Ø  Kurikulumnya ketinggalan jaman (tidak dapat memenuhi tuntutan pemangku kepentingan di masyarakat), kurikulumnya jauh lebih buruk daripada universitas negeri terkemuka di Yogyakarta. Kalau dibuat skala 1 (sangat buruk) sampai 5 (sangat baik), maka peringkat sekolah kami adalah minus 3 alias sangat amat sangat buruk.
Ø  Sarana dan prasarana penunjuang sekolah sangat buruk, bahkan beredar rumor bahwa sekolah kita tidak ubahnya kandang kambing yang bau. Sarana parkir buruk, sehingga lantainya banyak yang berlubang-lubang. Sarana laboratorium out of date atau ketinggalan jaman. Halaman tidak terpelihara dengan baik sehingga rumput dan ilalang tinggi dan sampah bertebaran di mana-mana. Fasilitas kamar mandi sangat memprihatinkan karena baunya menyengat, dan tidak pernah di bersihkan. WC mampet dibiarkan begitu saja. Koleksi buku perpustakaan sangat ketinggalan jaman, bahkan pelayanannya juga tidak memuaskan. Petugas perpustakaan hanya tidur-tidur saja, tidak mau melayani mahasiswa.
Ø  Yayasan dan para petinggi dianggap tidak transparan manajemen keuangannya, dan kebijakannya tidak pro mahasiswa. Para petinggi universitas tidak pernah bersikap ramah terhadap mahasiswa. Ini sangat mengherankan, karena SPP mahasiswa sebenarnya adalah gaji mereka. Perilaku para petinggi itu tidak pernah melayani mahasiswa tetapi justru memerintahkan mahasiswa untuk melayani para petinggi.
Ø  Para karyawannya juga tidak mampu melayani mahasiswa dengan baik, bahkan ada rumor bahwa ada karyawan yang bersedia melakukan jual beli nilai sehingga mahasiswa tidak perlu kuliah tatap muka tetapi pasti lulus.
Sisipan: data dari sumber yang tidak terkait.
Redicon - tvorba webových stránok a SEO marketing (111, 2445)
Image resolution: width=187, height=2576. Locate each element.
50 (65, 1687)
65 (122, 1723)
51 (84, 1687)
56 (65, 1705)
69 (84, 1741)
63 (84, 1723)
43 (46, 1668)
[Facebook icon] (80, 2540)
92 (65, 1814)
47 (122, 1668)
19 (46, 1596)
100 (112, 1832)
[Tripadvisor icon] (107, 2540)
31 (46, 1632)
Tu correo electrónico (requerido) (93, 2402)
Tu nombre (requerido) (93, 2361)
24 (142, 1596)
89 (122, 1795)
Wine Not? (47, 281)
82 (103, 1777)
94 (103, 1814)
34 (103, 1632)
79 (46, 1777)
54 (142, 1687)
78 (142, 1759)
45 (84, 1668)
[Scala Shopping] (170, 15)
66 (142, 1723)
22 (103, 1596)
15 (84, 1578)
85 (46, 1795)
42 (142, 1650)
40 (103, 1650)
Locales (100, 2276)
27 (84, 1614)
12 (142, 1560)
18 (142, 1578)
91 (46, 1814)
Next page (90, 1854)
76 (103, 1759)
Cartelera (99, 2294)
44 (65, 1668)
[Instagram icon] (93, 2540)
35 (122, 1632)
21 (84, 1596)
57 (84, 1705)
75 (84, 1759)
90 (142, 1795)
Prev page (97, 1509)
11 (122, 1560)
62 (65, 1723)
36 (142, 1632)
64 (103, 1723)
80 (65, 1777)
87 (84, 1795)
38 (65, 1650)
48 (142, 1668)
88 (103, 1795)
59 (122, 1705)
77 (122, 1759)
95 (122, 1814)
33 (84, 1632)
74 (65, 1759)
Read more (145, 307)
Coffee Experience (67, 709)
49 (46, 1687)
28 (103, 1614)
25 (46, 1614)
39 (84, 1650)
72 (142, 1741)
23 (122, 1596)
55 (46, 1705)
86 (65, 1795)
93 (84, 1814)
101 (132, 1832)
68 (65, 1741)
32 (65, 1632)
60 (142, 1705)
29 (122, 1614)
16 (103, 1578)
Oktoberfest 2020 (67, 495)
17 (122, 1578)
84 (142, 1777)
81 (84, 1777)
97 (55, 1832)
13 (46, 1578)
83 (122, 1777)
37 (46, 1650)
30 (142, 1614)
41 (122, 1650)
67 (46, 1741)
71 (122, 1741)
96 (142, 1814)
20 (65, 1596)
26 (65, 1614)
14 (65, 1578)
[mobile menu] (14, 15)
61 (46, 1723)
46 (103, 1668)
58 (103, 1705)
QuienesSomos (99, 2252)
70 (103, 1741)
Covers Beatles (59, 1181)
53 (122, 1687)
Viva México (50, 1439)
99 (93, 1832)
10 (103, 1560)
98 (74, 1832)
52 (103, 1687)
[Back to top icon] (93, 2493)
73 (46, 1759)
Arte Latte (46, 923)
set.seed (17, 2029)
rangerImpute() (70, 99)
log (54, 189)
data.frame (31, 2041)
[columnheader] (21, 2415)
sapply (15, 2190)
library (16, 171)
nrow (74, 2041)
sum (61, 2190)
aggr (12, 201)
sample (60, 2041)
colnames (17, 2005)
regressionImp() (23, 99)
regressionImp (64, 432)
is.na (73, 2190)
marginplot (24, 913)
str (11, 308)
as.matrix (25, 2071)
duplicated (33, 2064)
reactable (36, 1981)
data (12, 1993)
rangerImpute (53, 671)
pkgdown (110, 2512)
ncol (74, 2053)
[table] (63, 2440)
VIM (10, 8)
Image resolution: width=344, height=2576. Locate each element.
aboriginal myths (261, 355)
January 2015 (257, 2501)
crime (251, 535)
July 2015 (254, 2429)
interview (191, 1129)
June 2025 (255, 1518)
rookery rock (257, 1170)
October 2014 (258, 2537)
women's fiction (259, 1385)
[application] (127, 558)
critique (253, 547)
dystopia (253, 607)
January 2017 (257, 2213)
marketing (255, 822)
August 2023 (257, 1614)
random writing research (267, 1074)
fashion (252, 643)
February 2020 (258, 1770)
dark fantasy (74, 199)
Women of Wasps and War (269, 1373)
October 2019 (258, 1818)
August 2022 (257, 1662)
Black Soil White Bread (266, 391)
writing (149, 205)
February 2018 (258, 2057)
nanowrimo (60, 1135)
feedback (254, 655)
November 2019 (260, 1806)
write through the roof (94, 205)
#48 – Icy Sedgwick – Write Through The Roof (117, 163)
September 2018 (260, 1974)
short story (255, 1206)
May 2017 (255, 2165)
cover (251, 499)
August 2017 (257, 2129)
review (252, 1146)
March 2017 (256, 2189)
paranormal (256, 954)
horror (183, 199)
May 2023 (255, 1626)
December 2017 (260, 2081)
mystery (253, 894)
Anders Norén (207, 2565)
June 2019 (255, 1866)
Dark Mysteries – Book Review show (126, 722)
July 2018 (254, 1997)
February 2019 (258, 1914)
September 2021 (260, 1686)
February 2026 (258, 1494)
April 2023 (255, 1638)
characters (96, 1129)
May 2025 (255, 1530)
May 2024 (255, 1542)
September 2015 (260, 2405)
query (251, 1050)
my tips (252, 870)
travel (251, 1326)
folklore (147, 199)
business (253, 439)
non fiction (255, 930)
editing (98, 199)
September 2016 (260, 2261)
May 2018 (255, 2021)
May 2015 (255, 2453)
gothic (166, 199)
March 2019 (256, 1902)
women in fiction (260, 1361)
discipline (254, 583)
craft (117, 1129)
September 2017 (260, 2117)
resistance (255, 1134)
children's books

Para karyawan tidak mampu bekerja dengan profesional, kemampuan dalam bidang komputer juga rendah. Sistem pelayanan kartu mahasiswa saja tidak memuaskan, apalagi pelayanan yang lebih krusial seperti pelaporan nilai ujian.
Ø  Unit kegiatan mahasiswa tidak ada satu pun yang jalan, karena tidak ada biaya sama sekali. Ini menunjukkan para petinggi tidak memperhatikan eksistensi mahasiswa sebagai penyumbang utama gaji petinggi setiap bulannya.
Daftar ‘dosa’ sekolah kami dalam melayani mahasiswa itu mungkin masih lebih panjang lagi. Bahkan ‘dosa’ itu jauh lebih panjang daripada panjang seluruh jalan di Yogyakarta. Sungguh merana menjadi mahasiswa di sekolah kami ini. Sudah harus membayar SPP, tetapi tidak mendapatkan jasa seperti yang diiklankan pada brosur-brosur yang disebarkan. Analogi dari kesengsaraan mahasiswa kami adalah karakteristik pasangan hidup kita yang semakin lama semakin aneh dan tidak menyenangkan. Pasangan itu memang kita sendiri yang memilih, dan tidak ada paksaan dari orangtua. Hal itu berarti kita mengarungi biduk kehidupan dengan cinta. Kehidupan yang keras, ternyata mengubah pasangan kita menjadi aneh dan menyebalkan. Kita menjadi tersiksa serta sengsara setiap hari.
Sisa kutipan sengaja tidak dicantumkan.